I was thinking, this morning, about 2016. I’d rather not, anymore, but given it’s largeness and also, still, its recentness, I’m not sure any of us can escape it quite yet.
A comment on my last post got me thinking about how a year cannot be all good or all bad. Before the holidays, a friend and I talked about how coloring the year with one big horrible brush is a little unfair. She talked of good memories made with family and deepened relationships as a result. I had the same last year – good family memories and deepened relationships too. It wouldn’t be fair to look back on the year and not hold onto those moments and experiences that made it particularly sweet.
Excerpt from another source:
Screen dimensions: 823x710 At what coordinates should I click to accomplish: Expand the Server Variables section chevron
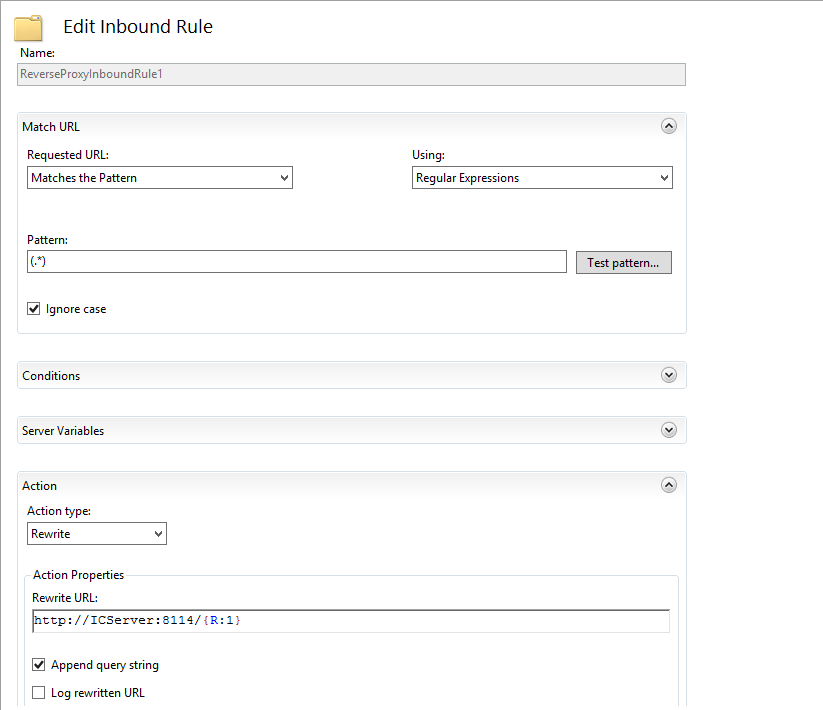(669, 430)
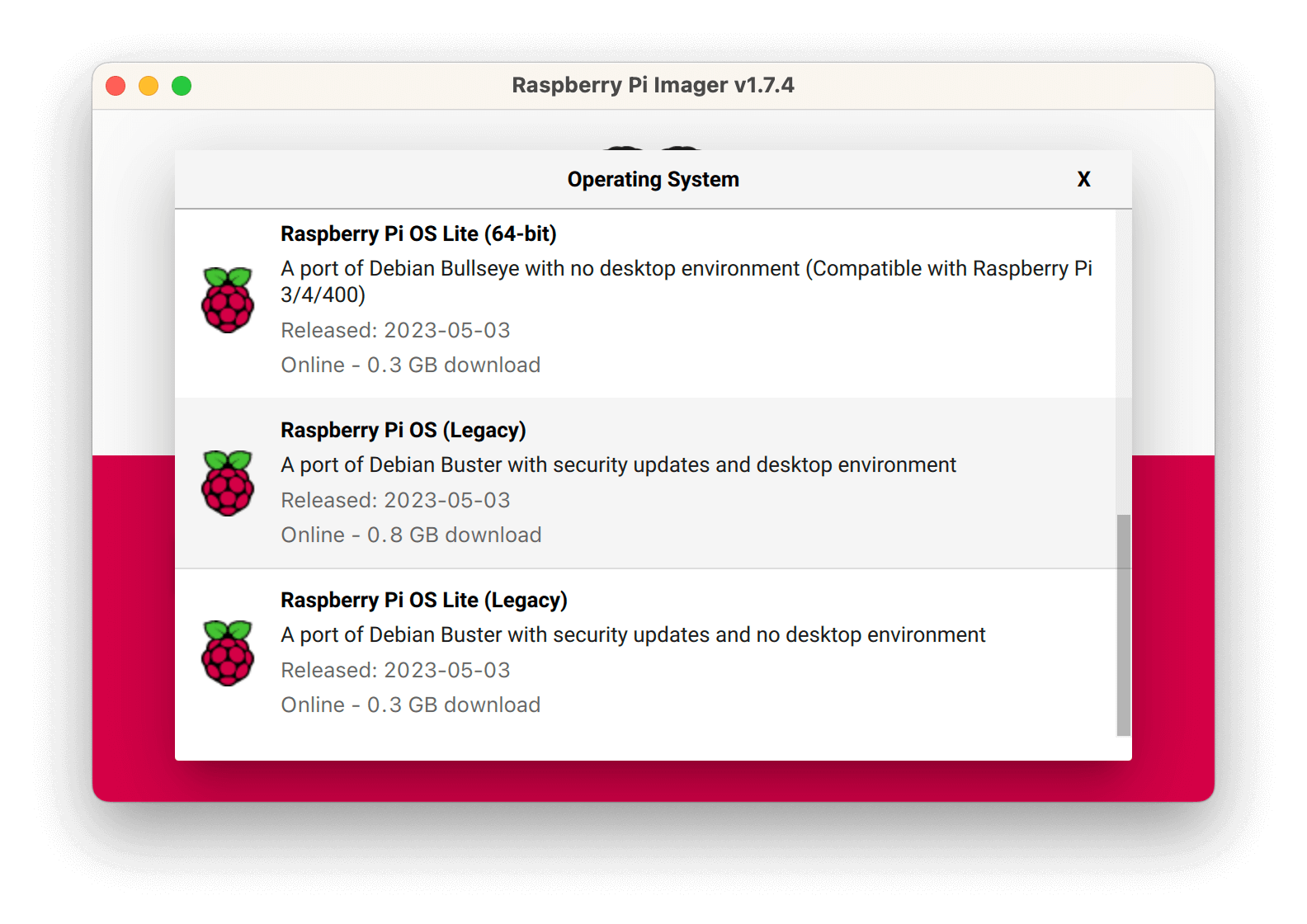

I began to think, then, that what really left us so despondent is that 2016 extinguished hope.
Some of the world’s greatest geniuses left us last year, taking with them the hope they gave us in life with the songs they sang, the stories they told, the way they made us feel.
Horrific wars, terrorism, and all-out attacks on humanity decimated the hope we’ve always tried to keep that there is good in the world, that there are good people, that the world is a safe and welcoming and beautiful place to explore.
Hatred and anger erupted in ways that shattered our hearts and I, for one, lost hope that we will ever be able to slow the boil to a more even-tempored, measured place.
And, of course, we replaced a man who spoke as a symbol of hope with one who inspires everything that is hope’s antithesis. Every time I see an image of the Obamas or hear their words, I still feel the glow of good people working hard for good things. Every time I see our current president-elect or hear his words (aka read his tweets?) I feel despair.
But how long can we keep going without hope? And, if the answer is, ‘not too long,’ what can we do to build it back up?
In my New Year’s post I called hope in this moment misleading and passive. Simply feeling hopeful is not enough. Just hoping that everything will work out isn’t working for me. I think, this year, we need to build hope back up through action. We need to show up for what we’ve always hoped will be and show hope that we’re ready to commit.
How exactly do we do that? I’ll be honest and say I don’t really know for sure. But I think it’s likely scattered across a million small ways and a few big leaps. It’s probably found, in part, by pursing meaning over happiness. By not only staying true to who you are and what you believe but fighting for those things too. It’s in putting your time and your money where your heart is by supporting the good fight. On New Years day, the four of us here in my little family each chose a cause we cared about. Then we started the year by making donations to the World Wildlife Fund, the Natural Resources Defense Council, the ACLU, and UNICEF. They weren’t large sums but they were commitments on day one that we’re in this to make a difference. On Martin Luther King Jr. Day, I’ll take my kids to volunteer and follow Dr. King’s example through service. We won’t change the world, but our action will put a little good into it. There’s nothing wrong with starting small. It’s far better than not starting at all.
And maybe as the year goes on and the million little actions and few larger leaps build up, we’ll start to feel the difference.